> **Work to complete**
Recast every line of the material as a numbered list, dropping blank lines. Omit the pictures from your answer.

> **Text and element pointing records**
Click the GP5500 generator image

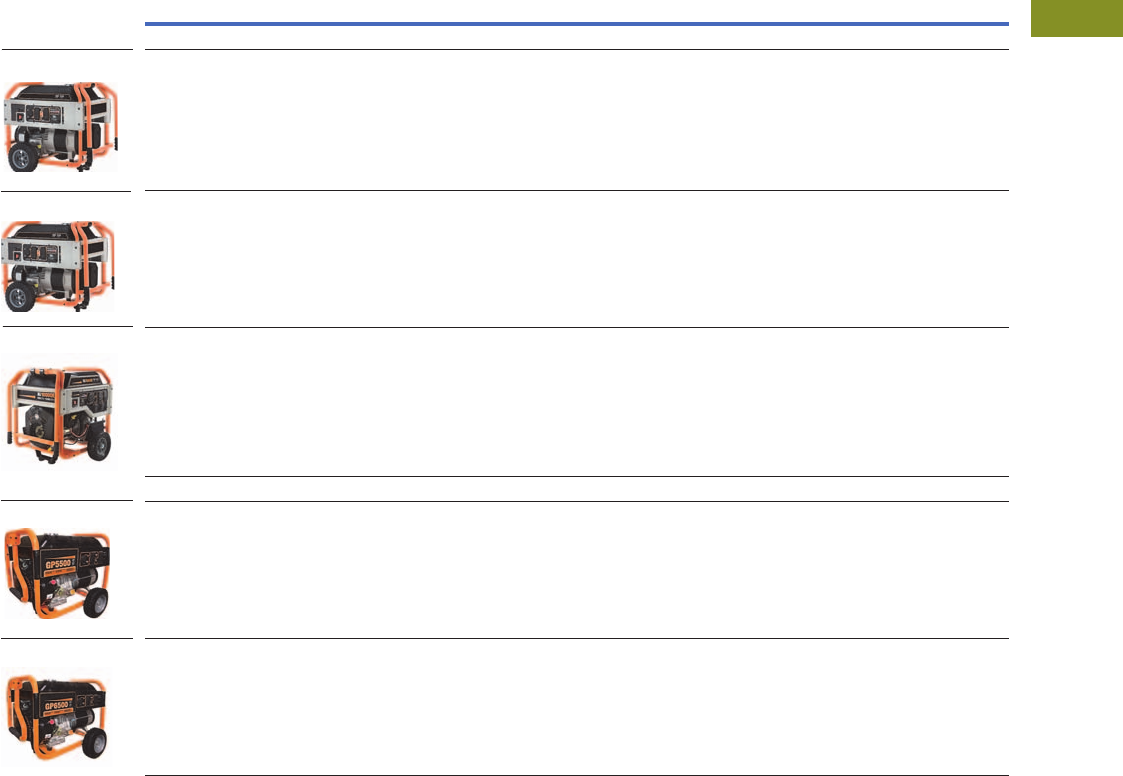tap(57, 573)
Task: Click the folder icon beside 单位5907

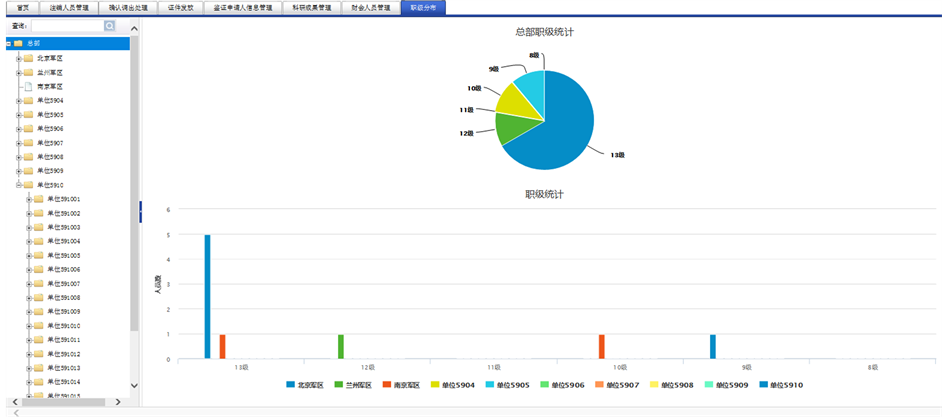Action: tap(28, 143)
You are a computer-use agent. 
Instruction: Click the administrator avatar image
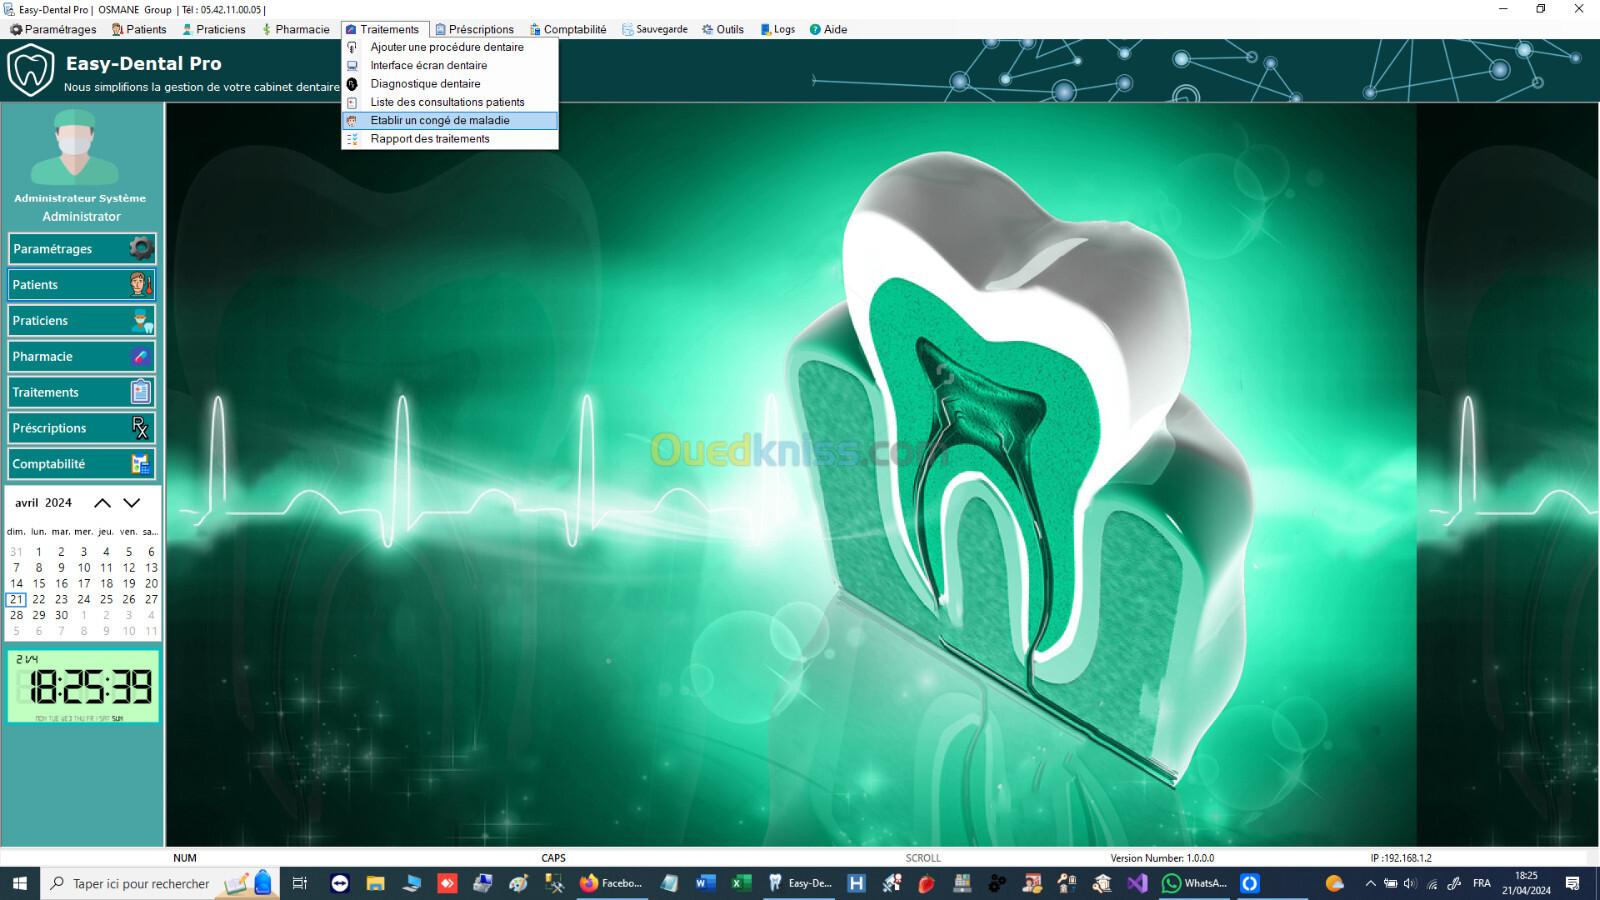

> **Problem solution**
1. Click the GP5500 generator image
2. tap(57, 573)
3. Task: Click the folder icon beside 单位5907
4. Action: tap(28, 143)
5. You are a computer-use agent. 
6. Instruction: Click the administrator avatar image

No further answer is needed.